**Documento de origem**:
****************
As observações realizadas na sala onde a arquiteta trabalha foi outro tipo de coleta de dados, a profissional mostrou projetos de edificações no qual estava trabalhando naquele momento, entre outros documentos. Biembengut (2008) afirma que a observação deve ser suficientemente acurada para ser possível ampliar e qualificar os elementos pesquisados.

A significação dos dados deu-se após a coleta, foi o momento da análise das narrativas e do diário de campo (produzido no decorrer da pesquisa e principalmente no decurso das observações). Nesta etapa procurou-se perceber e compreender a estrutura e os traços dos entes ou fenômenos da pesquisa, na busca por interpretá-los e avaliá-los criteriosamente. Biembengut (2008) afirma que explicitar as significações dos dados coletados necessita de percepção e compreensão dos mesmos, bem como de interpretação e avaliação do contexto e das pessoas envolvidas e, especialmente, de um julgamento do que é relevante e seu de grau de relevância.

Para Biembengut (2008), a descrição e a compreensão são realizadas durante o percurso da pesquisa, e a interpretação e avaliação dos fenômenos ou entes de uma pesquisa dependem do conhecimento do pesquisador sobre a teoria que sustenta o tema em questão, bem como da proposta de outro olhar sobre a teoria. Para efetuar a análise dos dados dessa pesquisa, apreciaram-se e avaliaram-se as narrativas da profissional colaboradora, dividindo-as conforme sua relevância, ou seja, categorizando e identificando os principais elementos, tanto constantes como variáveis.

4. Discussão dos resultados

Nesta etapa faz-se a análise dos dados empíricos coletados com a arquiteta que colaborou com esta pesquisa. As categorias de análise emergiram das observações e das narrativas concedidas pela entrevistada. A análise por meio das observações in loco permitiu à pesquisadora identificar as categorias no trabalho da arquiteta, pois converge para um processo de criação no qual há uma intencionalidade para, posteriormente, se planejar ou projetar o que será feito, seguido por um processo de criação e avaliação do objeto ou modelo criado, ou seja, do produto. Dessa forma foi possível determinar as seguintes categorias, que serão explicitadas, explicadas e analisadas na sequência: intenção, projeção, criação e produto.

4.1. Intenção

É aquilo que se pretende fazer, uma ideia, um plano ou aquilo que uma pessoa espera que aconteça (MADRUGA, 2016). De acordo com Japiassú e Marcondes (2011), intenção é um propósito, sentido, direção, finalidade ou objetivo que determina certa ação. Para que a produção de algo ocorra, em qualquer setor profissional, deve-se ter a intenção, um propósito.
****************
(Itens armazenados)
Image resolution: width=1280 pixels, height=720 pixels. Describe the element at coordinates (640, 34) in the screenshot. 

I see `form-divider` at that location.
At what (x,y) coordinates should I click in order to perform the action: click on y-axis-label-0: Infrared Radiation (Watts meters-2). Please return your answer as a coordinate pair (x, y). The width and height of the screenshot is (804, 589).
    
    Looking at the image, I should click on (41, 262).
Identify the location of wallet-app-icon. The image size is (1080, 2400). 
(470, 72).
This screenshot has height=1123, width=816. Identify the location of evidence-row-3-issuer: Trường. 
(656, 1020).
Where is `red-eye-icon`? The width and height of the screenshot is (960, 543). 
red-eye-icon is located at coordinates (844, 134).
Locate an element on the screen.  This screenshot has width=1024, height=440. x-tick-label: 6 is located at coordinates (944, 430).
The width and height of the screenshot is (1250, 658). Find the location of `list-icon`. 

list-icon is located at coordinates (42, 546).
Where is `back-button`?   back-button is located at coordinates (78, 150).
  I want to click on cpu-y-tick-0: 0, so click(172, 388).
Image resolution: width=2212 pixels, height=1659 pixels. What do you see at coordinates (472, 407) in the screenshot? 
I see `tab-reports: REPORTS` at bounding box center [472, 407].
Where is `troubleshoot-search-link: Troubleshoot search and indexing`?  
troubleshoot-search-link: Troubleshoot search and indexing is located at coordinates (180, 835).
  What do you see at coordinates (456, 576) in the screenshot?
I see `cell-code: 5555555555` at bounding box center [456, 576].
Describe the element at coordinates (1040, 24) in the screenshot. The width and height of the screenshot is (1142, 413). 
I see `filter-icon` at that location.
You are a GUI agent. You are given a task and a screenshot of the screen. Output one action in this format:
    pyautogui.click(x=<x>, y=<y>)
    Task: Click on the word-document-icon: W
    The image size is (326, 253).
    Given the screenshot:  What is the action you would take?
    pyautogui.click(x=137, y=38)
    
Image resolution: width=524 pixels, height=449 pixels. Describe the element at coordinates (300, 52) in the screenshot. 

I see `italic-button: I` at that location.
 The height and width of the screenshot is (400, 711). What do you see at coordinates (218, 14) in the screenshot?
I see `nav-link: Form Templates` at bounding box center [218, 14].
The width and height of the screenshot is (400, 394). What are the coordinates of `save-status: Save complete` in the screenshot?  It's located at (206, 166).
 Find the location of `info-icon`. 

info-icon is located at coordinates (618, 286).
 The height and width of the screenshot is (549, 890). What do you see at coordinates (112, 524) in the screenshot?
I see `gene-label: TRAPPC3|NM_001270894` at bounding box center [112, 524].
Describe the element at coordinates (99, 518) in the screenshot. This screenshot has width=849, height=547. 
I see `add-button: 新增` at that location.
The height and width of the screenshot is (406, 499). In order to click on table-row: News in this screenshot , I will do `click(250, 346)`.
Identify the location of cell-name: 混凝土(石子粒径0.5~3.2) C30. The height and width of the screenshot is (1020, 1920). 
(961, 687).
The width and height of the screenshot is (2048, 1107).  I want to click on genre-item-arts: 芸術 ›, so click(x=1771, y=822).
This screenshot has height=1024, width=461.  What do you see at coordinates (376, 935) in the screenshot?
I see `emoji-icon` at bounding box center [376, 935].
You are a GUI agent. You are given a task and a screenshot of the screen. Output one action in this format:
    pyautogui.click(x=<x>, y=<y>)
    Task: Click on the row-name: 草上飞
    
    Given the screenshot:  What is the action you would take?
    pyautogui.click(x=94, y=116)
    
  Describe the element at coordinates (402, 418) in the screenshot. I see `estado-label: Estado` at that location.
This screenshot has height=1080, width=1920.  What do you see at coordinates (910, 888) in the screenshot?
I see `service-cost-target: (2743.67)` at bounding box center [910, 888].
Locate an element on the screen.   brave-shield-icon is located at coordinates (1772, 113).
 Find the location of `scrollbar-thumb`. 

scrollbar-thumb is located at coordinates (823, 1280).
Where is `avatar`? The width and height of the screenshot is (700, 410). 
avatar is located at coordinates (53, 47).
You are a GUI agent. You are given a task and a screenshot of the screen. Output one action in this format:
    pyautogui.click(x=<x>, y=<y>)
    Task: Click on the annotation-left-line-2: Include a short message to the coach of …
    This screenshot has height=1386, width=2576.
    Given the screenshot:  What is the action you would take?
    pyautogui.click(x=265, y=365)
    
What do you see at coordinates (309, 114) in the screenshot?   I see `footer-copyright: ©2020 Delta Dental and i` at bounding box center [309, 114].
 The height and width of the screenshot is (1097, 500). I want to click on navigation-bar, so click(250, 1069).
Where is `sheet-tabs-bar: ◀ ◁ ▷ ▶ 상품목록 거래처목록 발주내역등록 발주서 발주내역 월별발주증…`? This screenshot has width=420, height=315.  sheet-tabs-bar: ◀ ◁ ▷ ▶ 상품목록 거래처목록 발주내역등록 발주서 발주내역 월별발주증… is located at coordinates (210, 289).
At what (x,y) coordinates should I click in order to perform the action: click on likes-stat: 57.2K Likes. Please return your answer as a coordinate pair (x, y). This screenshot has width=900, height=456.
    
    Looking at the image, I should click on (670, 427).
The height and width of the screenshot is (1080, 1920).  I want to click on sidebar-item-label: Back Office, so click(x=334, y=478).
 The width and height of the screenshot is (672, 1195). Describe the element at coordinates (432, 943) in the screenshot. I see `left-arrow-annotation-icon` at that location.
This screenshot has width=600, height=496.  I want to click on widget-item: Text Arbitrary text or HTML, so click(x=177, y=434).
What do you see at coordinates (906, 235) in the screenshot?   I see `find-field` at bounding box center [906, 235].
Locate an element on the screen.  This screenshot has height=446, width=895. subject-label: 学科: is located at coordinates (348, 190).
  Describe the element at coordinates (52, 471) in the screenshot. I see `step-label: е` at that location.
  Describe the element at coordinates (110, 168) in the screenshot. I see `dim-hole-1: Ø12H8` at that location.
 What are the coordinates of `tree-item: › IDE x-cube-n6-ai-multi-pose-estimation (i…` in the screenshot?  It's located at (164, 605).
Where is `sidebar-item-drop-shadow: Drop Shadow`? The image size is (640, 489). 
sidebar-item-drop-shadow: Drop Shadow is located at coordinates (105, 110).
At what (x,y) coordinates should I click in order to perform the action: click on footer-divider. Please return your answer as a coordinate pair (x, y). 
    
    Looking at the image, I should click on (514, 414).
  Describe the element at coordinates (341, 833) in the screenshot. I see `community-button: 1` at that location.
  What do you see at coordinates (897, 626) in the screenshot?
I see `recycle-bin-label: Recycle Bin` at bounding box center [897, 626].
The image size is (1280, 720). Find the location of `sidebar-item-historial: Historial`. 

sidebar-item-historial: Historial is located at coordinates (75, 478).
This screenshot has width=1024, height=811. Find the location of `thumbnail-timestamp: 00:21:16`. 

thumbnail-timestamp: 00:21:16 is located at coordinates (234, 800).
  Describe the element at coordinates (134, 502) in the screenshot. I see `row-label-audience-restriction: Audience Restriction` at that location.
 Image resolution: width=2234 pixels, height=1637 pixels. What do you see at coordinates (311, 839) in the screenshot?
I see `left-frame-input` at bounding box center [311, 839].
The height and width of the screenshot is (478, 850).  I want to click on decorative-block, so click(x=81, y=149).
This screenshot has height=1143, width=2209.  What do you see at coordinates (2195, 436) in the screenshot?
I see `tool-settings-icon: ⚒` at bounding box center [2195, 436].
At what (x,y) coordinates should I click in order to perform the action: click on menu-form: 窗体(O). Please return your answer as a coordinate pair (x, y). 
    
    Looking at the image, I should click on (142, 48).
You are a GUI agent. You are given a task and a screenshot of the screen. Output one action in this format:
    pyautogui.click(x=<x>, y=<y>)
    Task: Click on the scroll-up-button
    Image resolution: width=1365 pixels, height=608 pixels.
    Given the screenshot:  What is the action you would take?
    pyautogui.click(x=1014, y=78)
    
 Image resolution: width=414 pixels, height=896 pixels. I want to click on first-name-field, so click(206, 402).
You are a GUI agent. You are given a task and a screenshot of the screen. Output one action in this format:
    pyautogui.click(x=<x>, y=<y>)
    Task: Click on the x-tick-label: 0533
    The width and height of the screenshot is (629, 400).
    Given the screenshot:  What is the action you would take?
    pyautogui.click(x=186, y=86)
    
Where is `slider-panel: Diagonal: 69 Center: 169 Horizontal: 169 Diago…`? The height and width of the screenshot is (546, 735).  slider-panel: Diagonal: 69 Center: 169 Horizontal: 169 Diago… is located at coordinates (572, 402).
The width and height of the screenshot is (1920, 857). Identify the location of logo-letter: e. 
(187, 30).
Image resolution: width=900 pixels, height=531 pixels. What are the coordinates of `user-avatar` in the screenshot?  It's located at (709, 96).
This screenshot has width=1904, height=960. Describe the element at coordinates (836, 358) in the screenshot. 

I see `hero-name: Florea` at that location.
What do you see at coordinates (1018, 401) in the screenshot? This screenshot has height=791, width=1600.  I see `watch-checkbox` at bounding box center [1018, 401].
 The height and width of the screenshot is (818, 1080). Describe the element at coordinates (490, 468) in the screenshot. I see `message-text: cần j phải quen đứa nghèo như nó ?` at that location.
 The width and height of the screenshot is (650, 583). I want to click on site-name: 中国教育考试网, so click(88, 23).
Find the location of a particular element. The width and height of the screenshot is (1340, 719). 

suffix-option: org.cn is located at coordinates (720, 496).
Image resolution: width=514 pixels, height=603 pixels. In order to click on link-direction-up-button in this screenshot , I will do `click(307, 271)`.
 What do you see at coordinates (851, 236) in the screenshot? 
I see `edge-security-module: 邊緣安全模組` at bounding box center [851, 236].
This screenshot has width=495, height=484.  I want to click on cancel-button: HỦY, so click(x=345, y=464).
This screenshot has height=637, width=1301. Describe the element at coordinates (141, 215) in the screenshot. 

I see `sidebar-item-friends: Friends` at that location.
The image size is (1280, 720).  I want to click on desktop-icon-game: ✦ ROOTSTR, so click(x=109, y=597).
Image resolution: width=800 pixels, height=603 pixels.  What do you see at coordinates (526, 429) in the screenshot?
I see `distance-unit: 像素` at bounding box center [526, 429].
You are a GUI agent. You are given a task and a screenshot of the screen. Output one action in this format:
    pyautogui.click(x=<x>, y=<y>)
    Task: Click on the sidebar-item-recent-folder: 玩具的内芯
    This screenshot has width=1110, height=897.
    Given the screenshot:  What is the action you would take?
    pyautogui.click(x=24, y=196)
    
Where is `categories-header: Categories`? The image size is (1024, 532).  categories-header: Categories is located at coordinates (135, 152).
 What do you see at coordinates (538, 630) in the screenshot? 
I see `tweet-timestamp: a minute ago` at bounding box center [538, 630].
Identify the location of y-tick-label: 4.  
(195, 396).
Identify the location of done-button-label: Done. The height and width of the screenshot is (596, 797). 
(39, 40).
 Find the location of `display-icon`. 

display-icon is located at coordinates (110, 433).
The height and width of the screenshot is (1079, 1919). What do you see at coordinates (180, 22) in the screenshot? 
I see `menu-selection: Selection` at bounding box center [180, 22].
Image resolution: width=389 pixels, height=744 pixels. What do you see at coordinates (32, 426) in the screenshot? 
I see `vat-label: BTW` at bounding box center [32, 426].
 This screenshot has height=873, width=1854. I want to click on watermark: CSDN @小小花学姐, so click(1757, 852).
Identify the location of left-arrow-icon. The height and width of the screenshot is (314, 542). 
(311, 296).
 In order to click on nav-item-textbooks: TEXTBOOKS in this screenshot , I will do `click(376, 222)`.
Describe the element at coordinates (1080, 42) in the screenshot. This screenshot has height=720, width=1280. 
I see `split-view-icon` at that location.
****************
**Conjunto de tarefas**:
a - Diga se cada afirmação abaixo concorda com o documento de origem. Responda sim ou não e cite literalmente as palavras do texto que decidem.
(i) As categorias de análise surgiram das observações e das narrativas da entrevistada.
(ii) O diário de campo foi produzido apenas depois de encerradas as observações.
(iii) Segundo Japiassú e Marcondes (2011), a intenção é um propósito que determina certa ação.
b - Transcreva palavra por palavra, do documento de origem, o trecho de "A significação dos" até "grau de relevância.".

**Respostas às tarefas**:
a -
(i) Sim: "As categorias de análise emergiram das observações e das narrativas concedidas pela entrevistada."
(ii) Não: "produzido no decorrer da pesquisa e principalmente no decurso das observações"
(iii) Sim: "intenção é um propósito, sentido, direção, finalidade ou objetivo que determina certa ação"

b -
A significação dos dados deu-se após a coleta, foi o momento da análise das narrativas e do diário de campo (produzido no decorrer da pesquisa e principalmente no decurso das observações). Nesta etapa procurou-se perceber e compreender a estrutura e os traços dos entes ou fenômenos da pesquisa, na busca por interpretá-los e avaliá-los criteriosamente. Biembengut (2008) afirma que explicitar as significações dos dados coletados necessita de percepção e compreensão dos mesmos, bem como de interpretação e avaliação do contexto e das pessoas envolvidas e, especialmente, de um julgamento do que é relevante e seu de grau de relevância.